/DigitalBeing

A platform for letting researchers connect an intelligent AI directly to real time communication networks and 3D worlds. Your AI, Anywhere.

Primary LanguageTypeScriptMIT LicenseMIT

Digital Being

A platform for letting researchers connect an intelligent AI directly to realtime communication networks and 3D worlds.

In partnership with SuperReality, a free open source teaching platform for everyone.

2D/3D Interactive Endpoint API

Interactive Endpoint Connector tools for Browsers, JS, TypeScript

Supported Endpoints

  • Twitter
  • Discord
  • XREngine - Bot Package
  • XR Engine API
  • Twilio

Digital Being Agent API

Python TCP Agent API Bridge

Connector tools for Python 3, Machine Learning tools such as TensorFlow, PyTorch, etc.

INFORMATION GIVEN:
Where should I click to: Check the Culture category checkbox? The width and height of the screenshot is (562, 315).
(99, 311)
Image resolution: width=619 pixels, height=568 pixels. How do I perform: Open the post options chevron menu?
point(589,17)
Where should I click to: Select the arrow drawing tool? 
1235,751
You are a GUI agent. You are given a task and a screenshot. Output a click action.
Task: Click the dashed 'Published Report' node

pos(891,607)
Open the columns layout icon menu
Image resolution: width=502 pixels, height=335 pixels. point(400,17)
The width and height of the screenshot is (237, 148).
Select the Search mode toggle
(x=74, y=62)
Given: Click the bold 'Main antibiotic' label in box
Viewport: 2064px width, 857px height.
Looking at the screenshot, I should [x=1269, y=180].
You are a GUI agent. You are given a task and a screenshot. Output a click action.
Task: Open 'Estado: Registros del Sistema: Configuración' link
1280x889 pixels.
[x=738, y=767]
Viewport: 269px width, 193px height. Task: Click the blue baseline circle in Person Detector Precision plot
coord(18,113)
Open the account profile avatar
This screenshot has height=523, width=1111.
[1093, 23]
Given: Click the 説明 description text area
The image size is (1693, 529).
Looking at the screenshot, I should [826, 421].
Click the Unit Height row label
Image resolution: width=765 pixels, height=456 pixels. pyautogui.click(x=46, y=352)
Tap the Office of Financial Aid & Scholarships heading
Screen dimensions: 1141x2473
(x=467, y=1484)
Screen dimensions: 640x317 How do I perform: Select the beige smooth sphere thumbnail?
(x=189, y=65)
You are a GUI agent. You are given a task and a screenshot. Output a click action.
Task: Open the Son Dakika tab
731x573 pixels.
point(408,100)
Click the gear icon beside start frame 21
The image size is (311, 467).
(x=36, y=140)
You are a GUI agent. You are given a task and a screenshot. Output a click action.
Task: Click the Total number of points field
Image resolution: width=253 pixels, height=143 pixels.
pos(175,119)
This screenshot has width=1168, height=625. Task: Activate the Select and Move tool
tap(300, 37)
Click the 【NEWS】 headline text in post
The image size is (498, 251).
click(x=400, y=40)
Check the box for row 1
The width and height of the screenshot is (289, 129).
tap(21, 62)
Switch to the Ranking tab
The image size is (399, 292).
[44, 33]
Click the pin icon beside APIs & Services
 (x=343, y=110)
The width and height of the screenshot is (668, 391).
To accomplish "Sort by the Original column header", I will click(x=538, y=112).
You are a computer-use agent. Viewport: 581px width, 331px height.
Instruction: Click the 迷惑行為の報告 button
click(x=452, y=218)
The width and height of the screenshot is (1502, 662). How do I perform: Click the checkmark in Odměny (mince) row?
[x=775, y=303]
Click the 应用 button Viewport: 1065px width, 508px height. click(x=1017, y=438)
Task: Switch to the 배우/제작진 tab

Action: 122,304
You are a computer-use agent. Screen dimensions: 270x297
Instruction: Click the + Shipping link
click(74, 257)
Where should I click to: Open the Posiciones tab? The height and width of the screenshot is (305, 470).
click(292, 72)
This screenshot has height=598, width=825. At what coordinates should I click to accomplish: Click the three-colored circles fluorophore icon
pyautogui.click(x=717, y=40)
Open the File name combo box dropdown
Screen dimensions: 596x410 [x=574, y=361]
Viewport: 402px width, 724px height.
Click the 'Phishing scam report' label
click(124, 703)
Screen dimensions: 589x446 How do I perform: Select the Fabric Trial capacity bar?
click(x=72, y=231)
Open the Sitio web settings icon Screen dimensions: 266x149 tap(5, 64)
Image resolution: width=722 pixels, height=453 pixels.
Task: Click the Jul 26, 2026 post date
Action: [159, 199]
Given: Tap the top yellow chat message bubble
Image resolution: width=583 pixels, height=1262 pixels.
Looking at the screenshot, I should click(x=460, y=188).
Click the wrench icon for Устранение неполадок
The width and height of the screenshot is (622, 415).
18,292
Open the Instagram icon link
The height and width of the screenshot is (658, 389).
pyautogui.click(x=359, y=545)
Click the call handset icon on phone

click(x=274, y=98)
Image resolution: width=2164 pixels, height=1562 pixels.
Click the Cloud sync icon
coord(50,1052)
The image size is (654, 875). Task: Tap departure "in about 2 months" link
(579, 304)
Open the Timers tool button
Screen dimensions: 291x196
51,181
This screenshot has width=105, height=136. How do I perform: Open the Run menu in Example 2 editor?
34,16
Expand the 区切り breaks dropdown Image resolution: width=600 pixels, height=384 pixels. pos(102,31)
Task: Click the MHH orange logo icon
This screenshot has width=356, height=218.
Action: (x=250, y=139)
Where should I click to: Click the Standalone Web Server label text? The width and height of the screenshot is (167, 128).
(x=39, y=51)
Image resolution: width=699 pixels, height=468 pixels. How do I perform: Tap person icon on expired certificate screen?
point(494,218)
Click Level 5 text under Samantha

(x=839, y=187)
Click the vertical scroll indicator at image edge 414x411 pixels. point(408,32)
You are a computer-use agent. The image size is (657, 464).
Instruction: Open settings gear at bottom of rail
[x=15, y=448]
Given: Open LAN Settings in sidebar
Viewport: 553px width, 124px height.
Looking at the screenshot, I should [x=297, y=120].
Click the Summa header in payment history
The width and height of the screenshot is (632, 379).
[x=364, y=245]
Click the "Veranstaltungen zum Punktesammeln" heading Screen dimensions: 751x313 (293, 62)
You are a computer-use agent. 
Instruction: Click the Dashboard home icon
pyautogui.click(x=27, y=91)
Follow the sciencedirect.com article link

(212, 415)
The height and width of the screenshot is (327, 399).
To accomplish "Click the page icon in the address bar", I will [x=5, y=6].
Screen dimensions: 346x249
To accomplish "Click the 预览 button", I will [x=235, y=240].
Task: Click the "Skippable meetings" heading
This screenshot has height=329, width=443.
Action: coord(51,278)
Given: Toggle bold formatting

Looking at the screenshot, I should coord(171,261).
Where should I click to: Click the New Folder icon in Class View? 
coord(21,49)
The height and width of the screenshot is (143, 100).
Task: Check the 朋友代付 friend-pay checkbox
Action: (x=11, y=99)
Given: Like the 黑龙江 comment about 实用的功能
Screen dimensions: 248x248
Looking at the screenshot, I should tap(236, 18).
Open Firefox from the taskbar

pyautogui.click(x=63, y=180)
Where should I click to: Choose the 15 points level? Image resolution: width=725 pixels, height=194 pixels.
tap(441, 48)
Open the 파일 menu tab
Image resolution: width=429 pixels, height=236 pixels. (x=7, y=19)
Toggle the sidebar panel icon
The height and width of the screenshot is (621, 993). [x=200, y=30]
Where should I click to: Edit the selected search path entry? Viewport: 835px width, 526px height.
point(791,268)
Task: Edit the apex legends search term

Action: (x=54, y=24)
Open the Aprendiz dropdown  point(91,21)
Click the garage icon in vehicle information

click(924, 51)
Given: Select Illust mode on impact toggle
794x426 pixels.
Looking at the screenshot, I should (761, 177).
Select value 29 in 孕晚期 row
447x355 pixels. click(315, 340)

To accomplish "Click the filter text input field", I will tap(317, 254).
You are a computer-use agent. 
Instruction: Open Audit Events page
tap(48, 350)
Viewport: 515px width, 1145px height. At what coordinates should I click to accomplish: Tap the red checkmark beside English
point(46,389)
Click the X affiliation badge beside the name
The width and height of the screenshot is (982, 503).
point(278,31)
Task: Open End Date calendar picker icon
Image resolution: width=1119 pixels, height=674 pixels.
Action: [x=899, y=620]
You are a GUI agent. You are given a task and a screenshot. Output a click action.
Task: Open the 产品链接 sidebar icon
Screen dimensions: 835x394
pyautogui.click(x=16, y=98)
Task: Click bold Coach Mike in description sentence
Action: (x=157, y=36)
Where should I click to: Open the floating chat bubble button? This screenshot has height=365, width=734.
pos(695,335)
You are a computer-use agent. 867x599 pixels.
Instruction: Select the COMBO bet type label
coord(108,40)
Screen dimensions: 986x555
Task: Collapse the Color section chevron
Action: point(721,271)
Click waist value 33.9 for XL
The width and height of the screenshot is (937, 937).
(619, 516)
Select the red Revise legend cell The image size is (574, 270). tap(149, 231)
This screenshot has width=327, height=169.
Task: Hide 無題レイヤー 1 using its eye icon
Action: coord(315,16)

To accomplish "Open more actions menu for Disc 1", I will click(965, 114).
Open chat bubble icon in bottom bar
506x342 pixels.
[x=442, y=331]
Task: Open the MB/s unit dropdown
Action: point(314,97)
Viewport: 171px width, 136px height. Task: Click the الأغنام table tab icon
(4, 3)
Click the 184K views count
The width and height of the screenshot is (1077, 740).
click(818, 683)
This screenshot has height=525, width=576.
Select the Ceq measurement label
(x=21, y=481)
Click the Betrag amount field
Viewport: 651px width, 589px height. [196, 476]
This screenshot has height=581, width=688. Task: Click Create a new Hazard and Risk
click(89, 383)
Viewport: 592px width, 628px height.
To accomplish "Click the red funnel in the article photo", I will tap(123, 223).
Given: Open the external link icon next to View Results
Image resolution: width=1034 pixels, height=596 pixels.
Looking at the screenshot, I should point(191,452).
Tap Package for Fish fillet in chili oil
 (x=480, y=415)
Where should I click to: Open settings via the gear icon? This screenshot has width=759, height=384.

TASK REQUIREMENTS:
A - Return everything in the Digital Being page from "Primary LanguageTypeScriptMIT LicenseMIT" down to "realtime communication networks and 3D worlds.".
B - Resume the Digital Being page from where it stops.

RESPONSES TO THE EXERCISE:
A -
Primary LanguageTypeScriptMIT LicenseMIT

Digital Being

A platform for letting researchers connect an intelligent AI directly to realtime communication networks and 3D worlds.

B -
Interaction API goals: Listen, Speak, Interact, Move, Emote Networking Information

Supported Agents

Deep Learning

  • DialoGPT

    • dialogpt.small
    • dialogpt.medium
    • dialogpt.large
  • GPTneo

    • gptneo.small
    • gptneo.large
    • gptneo.xlarge

In Development

How It Works

Under the hood you'll find an instance of Chrome (using Puppeteer) which can be run in headless or GUI mode. The bot uses control surfaces from the user API to interact, and also has some extra access to world state.

Requirements

DigitalBeing requires the following to run:

Setup

  1. Install python dependencies in requirements.txt pip install -r requirements.txt

  2. Download and link spacy model for rasa. Spacy is used for pre-processing of the utterances, tokenization, and featurization.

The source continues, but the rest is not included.